> [Problem]: Arrange the records as a JSON list of strings, with one string per line and no blank lines.

(Element and text location data)

········

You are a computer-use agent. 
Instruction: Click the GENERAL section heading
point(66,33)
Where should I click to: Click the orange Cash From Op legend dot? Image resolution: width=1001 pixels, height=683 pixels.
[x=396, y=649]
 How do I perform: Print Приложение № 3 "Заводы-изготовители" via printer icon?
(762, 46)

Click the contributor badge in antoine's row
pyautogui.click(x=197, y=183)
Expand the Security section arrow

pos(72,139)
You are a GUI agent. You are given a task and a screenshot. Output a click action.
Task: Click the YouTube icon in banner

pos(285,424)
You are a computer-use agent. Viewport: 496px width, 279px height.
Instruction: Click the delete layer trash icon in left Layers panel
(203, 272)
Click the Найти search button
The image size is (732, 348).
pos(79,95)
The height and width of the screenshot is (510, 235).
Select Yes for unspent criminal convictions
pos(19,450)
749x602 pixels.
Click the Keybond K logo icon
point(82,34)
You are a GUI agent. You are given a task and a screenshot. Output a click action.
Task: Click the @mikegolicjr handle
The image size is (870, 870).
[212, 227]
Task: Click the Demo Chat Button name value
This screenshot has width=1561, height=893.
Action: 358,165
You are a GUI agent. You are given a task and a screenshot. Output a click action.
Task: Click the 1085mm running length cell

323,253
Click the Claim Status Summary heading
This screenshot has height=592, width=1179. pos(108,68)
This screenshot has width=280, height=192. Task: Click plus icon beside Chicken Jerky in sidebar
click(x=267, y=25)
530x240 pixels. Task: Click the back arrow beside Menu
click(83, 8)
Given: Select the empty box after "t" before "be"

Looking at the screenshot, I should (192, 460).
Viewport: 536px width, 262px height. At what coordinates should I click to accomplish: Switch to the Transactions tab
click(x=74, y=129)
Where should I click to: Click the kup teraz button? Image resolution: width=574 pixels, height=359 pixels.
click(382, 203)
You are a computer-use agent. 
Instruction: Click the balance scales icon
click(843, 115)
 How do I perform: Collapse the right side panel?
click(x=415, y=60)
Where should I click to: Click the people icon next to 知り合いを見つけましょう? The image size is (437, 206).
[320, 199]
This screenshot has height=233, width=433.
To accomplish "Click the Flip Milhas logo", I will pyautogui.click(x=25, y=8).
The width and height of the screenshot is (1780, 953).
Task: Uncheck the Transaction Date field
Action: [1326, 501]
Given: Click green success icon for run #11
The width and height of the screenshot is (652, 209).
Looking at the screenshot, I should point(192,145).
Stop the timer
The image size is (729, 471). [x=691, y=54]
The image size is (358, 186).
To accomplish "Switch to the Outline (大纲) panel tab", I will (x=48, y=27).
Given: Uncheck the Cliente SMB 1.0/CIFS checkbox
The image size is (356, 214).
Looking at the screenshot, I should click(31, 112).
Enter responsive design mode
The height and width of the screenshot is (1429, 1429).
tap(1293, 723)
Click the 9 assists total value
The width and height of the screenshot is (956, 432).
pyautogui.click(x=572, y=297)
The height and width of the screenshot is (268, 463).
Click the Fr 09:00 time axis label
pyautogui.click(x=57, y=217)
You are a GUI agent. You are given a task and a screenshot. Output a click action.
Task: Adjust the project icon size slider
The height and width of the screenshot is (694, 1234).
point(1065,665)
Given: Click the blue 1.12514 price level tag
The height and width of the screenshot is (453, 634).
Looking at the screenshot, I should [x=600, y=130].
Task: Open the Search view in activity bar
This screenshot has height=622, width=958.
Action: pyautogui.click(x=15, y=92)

········

> [Written response]:
[
  "You are a computer-use agent. ",
  "Instruction: Click the GENERAL section heading",
  "point(66,33)",
  "Where should I click to: Click the orange Cash From Op legend dot? Image resolution: width=1001 pixels, height=683 pixels.",
  "[x=396, y=649]",
  " How do I perform: Print Приложение № 3 \"Заводы-изготовители\" via printer icon?",
  "(762, 46)",
  "Click the contributor badge in antoine's row",
  "pyautogui.click(x=197, y=183)",
  "Expand the Security section arrow",
  "pos(72,139)",
  "You are a GUI agent. You are given a task and a screenshot. Output a click action.",
  "Task: Click the YouTube icon in banner",
  "pos(285,424)",
  "You are a computer-use agent. Viewport: 496px width, 279px height.",
  "Instruction: Click the delete layer trash icon in left Layers panel",
  "(203, 272)",
  "Click the Найти search button",
  "The image size is (732, 348).",
  "pos(79,95)",
  "The height and width of the screenshot is (510, 235).",
  "Select Yes for unspent criminal convictions",
  "pos(19,450)",
  "749x602 pixels.",
  "Click the Keybond K logo icon",
  "point(82,34)",
  "You are a GUI agent. You are given a task and a screenshot. Output a click action.",
  "Task: Click the @mikegolicjr handle",
  "The image size is (870, 870).",
  "[212, 227]",
  "Task: Click the Demo Chat Button name value",
  "This screenshot has width=1561, height=893.",
  "Action: 358,165",
  "You are a GUI agent. You are given a task and a screenshot. Output a click action.",
  "Task: Click the 1085mm running length cell",
  "323,253",
  "Click the Claim Status Summary heading",
  "This screenshot has height=592, width=1179. pos(108,68)",
  "This screenshot has width=280, height=192. Task: Click plus icon beside Chicken Jerky in sidebar",
  "click(x=267, y=25)",
  "530x240 pixels. Task: Click the back arrow beside Menu",
  "click(83, 8)",
  "Given: Select the empty box after \"t\" before \"be\"",
  "Looking at the screenshot, I should (192, 460).",
  "Viewport: 536px width, 262px height. At what coordinates should I click to accomplish: Switch to the Transactions tab",
  "click(x=74, y=129)",
  "Where should I click to: Click the kup teraz button? Image resolution: width=574 pixels, height=359 pixels.",
  "click(382, 203)",
  "You are a computer-use agent. ",
  "Instruction: Click the balance scales icon",
  "click(843, 115)",
  " How do I perform: Collapse the right side panel?",
  "click(x=415, y=60)",
  "Where should I click to: Click the people icon next to 知り合いを見つけましょう? The image size is (437, 206).",
  "[320, 199]",
  "This screenshot has height=233, width=433.",
  "To accomplish \"Click the Flip Milhas logo\", I will pyautogui.click(x=25, y=8).",
  "The width and height of the screenshot is (1780, 953).",
  "Task: Uncheck the Transaction Date field",
  "Action: [1326, 501]",
  "Given: Click green success icon for run #11",
  "The width and height of the screenshot is (652, 209).",
  "Looking at the screenshot, I should point(192,145).",
  "Stop the timer",
  "The image size is (729, 471). [x=691, y=54]",
  "The image size is (358, 186).",
  "To accomplish \"Switch to the Outline (大纲) panel tab\", I will (x=48, y=27).",
  "Given: Uncheck the Cliente SMB 1.0/CIFS checkbox",
  "The image size is (356, 214).",
  "Looking at the screenshot, I should click(31, 112).",
  "Enter responsive design mode",
  "The height and width of the screenshot is (1429, 1429).",
  "tap(1293, 723)",
  "Click the 9 assists total value",
  "The width and height of the screenshot is (956, 432).",
  "pyautogui.click(x=572, y=297)",
  "The height and width of the screenshot is (268, 463).",
  "Click the Fr 09:00 time axis label",
  "pyautogui.click(x=57, y=217)",
  "You are a GUI agent. You are given a task and a screenshot. Output a click action.",
  "Task: Adjust the project icon size slider",
  "The height and width of the screenshot is (694, 1234).",
  "point(1065,665)",
  "Given: Click the blue 1.12514 price level tag",
  "The height and width of the screenshot is (453, 634).",
  "Looking at the screenshot, I should [x=600, y=130].",
  "Task: Open the Search view in activity bar",
  "This screenshot has height=622, width=958.",
  "Action: pyautogui.click(x=15, y=92)"
]